§ Data shown
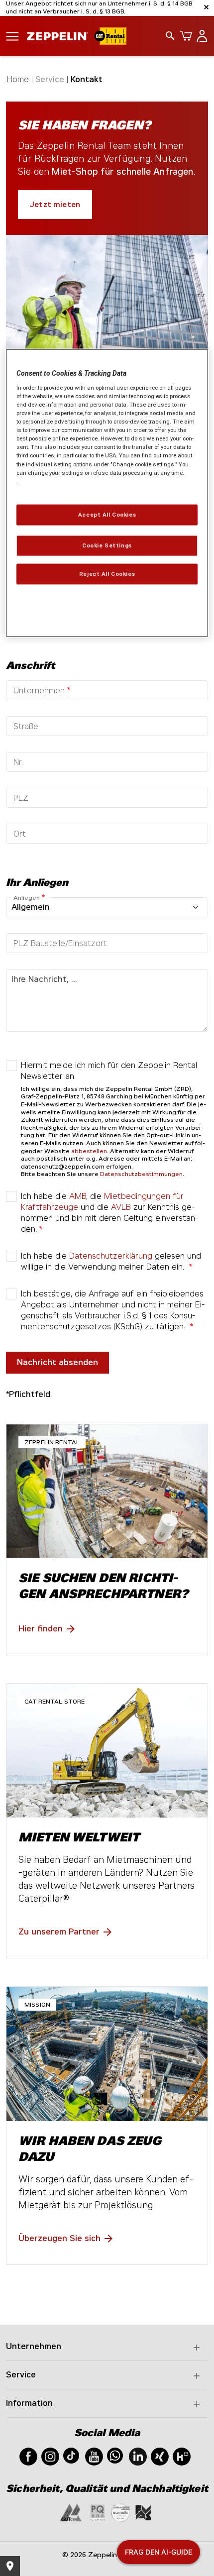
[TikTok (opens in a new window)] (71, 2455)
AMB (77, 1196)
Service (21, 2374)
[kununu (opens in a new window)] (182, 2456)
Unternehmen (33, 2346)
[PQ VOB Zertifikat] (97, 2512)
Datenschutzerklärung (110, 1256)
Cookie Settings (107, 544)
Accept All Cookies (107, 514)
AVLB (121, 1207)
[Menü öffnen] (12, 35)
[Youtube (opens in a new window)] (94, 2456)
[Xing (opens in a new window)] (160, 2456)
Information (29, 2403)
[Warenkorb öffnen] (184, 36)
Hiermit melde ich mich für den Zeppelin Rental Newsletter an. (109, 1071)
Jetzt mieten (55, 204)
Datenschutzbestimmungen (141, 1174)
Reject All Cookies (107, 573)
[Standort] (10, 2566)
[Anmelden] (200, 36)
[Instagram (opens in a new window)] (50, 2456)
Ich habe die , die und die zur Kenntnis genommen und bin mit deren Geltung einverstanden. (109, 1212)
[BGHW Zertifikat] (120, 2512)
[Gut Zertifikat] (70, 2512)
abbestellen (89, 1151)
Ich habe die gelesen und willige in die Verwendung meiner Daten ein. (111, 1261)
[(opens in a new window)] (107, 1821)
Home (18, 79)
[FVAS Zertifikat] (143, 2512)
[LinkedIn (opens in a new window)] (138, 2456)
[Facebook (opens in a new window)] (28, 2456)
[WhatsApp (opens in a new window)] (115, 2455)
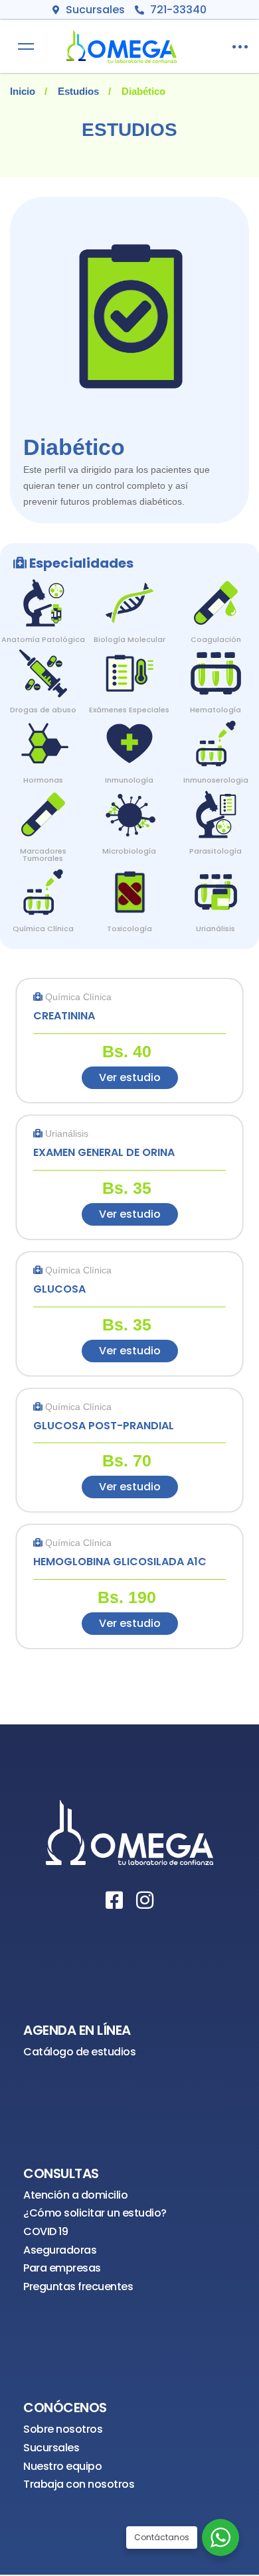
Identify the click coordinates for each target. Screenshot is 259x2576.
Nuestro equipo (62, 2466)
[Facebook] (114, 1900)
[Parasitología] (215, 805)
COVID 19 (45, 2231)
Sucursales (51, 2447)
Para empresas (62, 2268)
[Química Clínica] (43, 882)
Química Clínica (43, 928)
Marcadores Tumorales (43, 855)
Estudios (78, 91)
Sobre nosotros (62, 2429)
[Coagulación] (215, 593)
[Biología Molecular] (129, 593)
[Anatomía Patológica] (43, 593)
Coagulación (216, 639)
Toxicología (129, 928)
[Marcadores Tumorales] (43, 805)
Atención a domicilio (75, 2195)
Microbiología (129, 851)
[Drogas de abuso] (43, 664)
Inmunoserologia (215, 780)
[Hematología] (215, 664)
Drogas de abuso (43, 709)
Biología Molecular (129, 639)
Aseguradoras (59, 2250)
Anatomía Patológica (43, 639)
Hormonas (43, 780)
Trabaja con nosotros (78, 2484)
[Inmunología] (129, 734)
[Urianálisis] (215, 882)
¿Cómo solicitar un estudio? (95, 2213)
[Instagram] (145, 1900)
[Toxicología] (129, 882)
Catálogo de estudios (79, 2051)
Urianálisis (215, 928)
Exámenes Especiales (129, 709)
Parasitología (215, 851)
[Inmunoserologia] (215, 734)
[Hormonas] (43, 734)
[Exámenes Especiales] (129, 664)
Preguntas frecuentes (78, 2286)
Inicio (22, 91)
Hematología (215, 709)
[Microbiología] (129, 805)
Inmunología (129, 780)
--
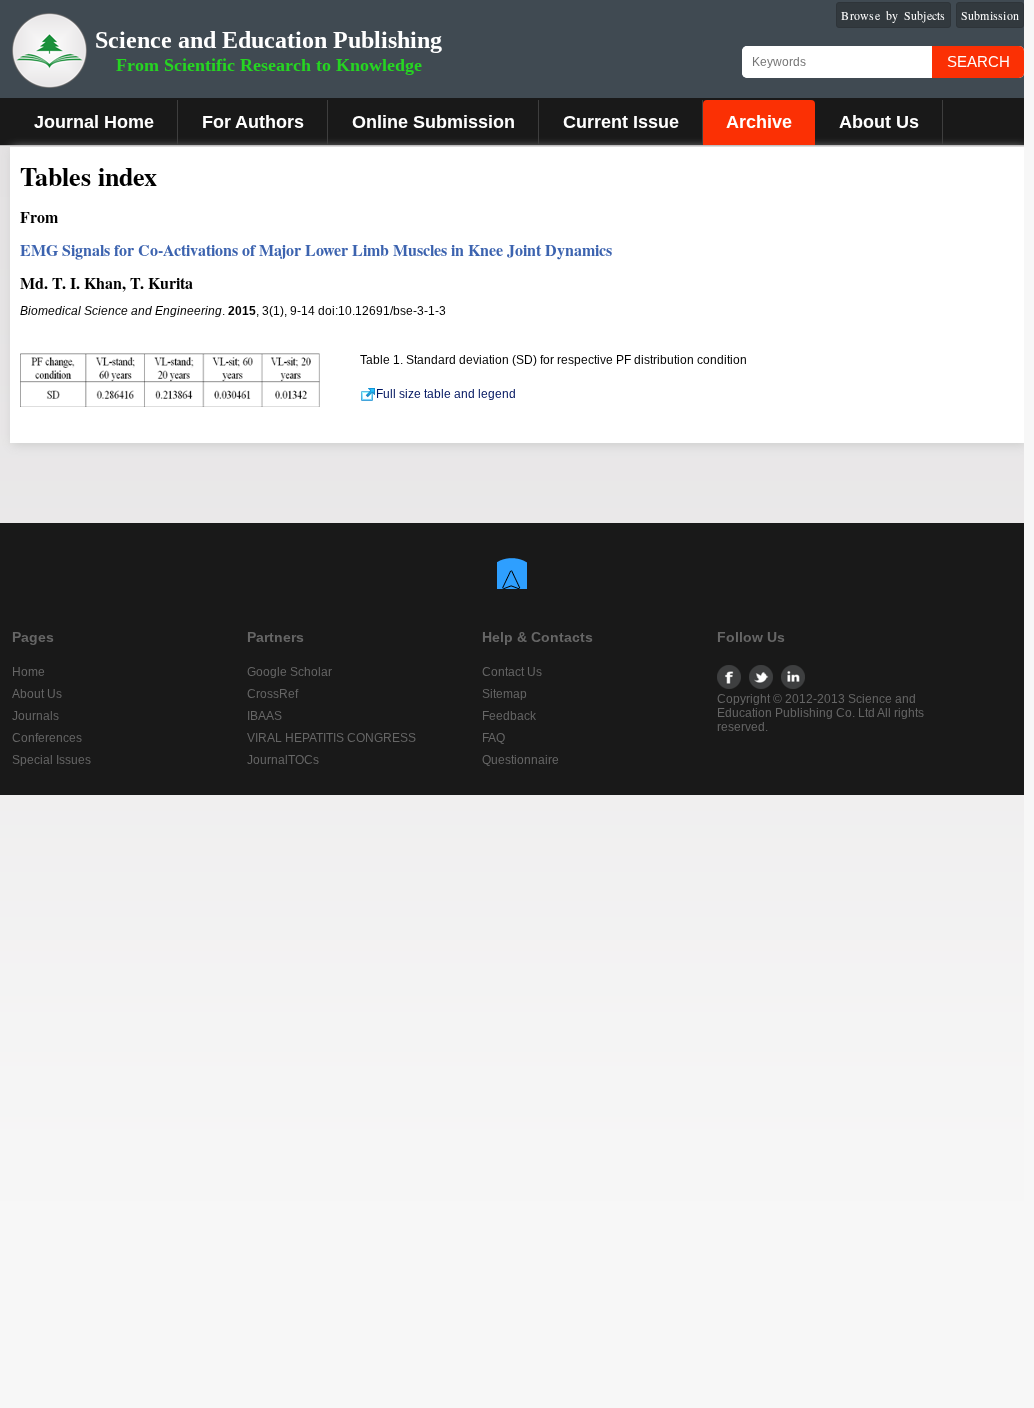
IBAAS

§ Work task
For the word "Patológica", find every line in the data that holds it and copy that line.

§ Task output
[Anatomía Patológica] (43, 593)
Anatomía Patológica (43, 639)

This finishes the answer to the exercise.